[Description of the task]
Identical copies of all the records below are needed.

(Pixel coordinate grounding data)
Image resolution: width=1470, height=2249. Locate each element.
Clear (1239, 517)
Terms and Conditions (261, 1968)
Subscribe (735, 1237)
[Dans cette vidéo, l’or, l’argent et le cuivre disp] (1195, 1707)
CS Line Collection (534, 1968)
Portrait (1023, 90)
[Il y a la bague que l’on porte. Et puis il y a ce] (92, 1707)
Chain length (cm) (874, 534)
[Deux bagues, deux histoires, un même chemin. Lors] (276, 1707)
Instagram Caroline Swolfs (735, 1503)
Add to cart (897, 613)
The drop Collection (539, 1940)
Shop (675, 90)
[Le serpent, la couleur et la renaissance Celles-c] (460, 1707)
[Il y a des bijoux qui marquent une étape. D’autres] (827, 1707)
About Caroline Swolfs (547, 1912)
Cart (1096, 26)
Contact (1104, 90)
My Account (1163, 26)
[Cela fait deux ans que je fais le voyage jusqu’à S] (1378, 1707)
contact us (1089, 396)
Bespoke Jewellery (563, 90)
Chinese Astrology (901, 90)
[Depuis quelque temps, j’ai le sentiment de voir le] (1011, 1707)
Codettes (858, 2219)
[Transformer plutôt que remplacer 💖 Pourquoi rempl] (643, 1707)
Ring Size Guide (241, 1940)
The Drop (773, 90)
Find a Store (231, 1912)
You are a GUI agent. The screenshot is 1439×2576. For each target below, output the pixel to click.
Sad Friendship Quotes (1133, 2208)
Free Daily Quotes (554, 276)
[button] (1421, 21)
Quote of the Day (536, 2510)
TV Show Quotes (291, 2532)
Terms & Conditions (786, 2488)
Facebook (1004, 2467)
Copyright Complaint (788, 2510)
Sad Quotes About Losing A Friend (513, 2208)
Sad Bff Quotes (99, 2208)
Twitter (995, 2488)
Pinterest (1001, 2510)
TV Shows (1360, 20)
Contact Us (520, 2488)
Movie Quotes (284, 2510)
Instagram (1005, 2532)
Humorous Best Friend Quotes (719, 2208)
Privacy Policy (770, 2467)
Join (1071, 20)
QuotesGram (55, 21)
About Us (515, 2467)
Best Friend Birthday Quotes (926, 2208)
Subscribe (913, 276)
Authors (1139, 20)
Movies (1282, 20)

[Worked solution]
Image resolution: width=1470, height=2249. Locate each element.
Clear (1239, 517)
Terms and Conditions (261, 1968)
Subscribe (735, 1237)
[Dans cette vidéo, l’or, l’argent et le cuivre disp] (1195, 1707)
CS Line Collection (534, 1968)
Portrait (1023, 90)
[Il y a la bague que l’on porte. Et puis il y a ce] (92, 1707)
Chain length (cm) (874, 534)
[Deux bagues, deux histoires, un même chemin. Lors] (276, 1707)
Instagram Caroline Swolfs (735, 1503)
Add to cart (897, 613)
The drop Collection (539, 1940)
Shop (675, 90)
[Le serpent, la couleur et la renaissance Celles-c] (460, 1707)
[Il y a des bijoux qui marquent une étape. D’autres] (827, 1707)
About Caroline Swolfs (547, 1912)
Cart (1096, 26)
Contact (1104, 90)
My Account (1163, 26)
[Cela fait deux ans que je fais le voyage jusqu’à S] (1378, 1707)
contact us (1089, 396)
Bespoke Jewellery (563, 90)
Chinese Astrology (901, 90)
[Depuis quelque temps, j’ai le sentiment de voir le] (1011, 1707)
Codettes (858, 2219)
[Transformer plutôt que remplacer 💖 Pourquoi rempl] (643, 1707)
Ring Size Guide (241, 1940)
The Drop (773, 90)
Find a Store (231, 1912)
You are a GUI agent. The screenshot is 1439×2576. For each target below, output the pixel to click.
Sad Friendship Quotes (1133, 2208)
Free Daily Quotes (554, 276)
[button] (1421, 21)
Quote of the Day (536, 2510)
TV Show Quotes (291, 2532)
Terms & Conditions (786, 2488)
Facebook (1004, 2467)
Copyright Complaint (788, 2510)
Sad Quotes About Losing A Friend (513, 2208)
Sad Bff Quotes (99, 2208)
Twitter (995, 2488)
Pinterest (1001, 2510)
TV Shows (1360, 20)
Contact Us (520, 2488)
Movie Quotes (284, 2510)
Instagram (1005, 2532)
Humorous Best Friend Quotes (719, 2208)
Privacy Policy (770, 2467)
Join (1071, 20)
QuotesGram (55, 21)
About Us (515, 2467)
Best Friend Birthday Quotes (926, 2208)
Subscribe (913, 276)
Authors (1139, 20)
Movies (1282, 20)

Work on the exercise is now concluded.